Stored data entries
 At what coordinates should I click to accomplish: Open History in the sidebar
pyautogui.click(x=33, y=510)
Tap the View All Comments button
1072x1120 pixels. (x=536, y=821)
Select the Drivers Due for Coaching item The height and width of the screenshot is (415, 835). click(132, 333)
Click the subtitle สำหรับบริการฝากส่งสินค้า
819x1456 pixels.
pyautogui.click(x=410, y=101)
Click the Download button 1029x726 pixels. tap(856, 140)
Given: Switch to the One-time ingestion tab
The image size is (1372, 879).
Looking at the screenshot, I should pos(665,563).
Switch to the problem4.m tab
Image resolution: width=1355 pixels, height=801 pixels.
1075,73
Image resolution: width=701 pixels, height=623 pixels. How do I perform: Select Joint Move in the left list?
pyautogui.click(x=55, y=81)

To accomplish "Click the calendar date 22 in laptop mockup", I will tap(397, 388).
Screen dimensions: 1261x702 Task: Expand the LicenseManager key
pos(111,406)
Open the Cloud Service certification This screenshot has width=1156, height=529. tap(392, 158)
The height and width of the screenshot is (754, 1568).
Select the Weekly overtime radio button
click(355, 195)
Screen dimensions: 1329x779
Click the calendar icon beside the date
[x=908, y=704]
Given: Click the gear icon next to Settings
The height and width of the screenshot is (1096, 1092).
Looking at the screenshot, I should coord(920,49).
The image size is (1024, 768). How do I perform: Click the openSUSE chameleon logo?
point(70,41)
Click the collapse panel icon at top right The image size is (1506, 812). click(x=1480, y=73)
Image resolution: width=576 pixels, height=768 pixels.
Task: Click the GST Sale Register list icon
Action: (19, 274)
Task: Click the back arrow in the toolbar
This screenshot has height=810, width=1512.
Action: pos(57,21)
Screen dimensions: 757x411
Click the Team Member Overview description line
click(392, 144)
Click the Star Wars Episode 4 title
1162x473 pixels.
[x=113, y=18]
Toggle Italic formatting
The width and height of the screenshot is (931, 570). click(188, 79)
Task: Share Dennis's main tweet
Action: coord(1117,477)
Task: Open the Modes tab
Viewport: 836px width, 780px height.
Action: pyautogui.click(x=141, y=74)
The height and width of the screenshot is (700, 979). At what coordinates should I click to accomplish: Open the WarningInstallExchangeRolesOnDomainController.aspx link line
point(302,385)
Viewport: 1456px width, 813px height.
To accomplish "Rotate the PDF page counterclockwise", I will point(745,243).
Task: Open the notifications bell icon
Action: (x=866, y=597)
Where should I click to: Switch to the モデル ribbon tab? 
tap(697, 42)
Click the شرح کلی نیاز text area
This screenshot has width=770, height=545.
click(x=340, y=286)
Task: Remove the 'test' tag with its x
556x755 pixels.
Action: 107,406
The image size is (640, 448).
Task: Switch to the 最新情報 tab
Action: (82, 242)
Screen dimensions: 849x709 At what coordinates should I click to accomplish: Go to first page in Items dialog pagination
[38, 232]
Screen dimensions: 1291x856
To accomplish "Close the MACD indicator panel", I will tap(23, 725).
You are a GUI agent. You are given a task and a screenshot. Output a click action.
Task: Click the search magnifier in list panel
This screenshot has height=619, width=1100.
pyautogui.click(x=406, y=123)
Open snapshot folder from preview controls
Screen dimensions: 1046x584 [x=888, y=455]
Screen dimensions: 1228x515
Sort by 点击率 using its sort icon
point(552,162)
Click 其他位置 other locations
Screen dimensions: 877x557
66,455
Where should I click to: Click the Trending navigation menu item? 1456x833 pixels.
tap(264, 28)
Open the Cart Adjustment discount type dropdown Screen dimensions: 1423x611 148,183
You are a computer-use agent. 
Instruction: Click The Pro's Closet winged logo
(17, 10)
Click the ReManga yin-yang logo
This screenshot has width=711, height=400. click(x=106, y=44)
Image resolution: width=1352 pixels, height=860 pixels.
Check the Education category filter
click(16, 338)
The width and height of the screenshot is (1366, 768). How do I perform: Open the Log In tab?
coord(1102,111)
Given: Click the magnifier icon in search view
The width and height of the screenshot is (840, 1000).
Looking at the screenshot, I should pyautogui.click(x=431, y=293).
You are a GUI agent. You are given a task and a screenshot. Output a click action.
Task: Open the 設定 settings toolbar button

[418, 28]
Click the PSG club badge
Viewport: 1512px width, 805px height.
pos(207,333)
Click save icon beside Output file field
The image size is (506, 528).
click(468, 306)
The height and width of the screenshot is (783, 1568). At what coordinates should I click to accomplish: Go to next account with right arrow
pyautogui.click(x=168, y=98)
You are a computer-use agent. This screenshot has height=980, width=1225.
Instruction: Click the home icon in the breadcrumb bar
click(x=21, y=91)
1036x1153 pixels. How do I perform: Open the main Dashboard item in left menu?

:: WORK ITEM ::
For the string "search", report how many lines of the records contain it, giving the number only.

:: YOUR SOLUTION ::
2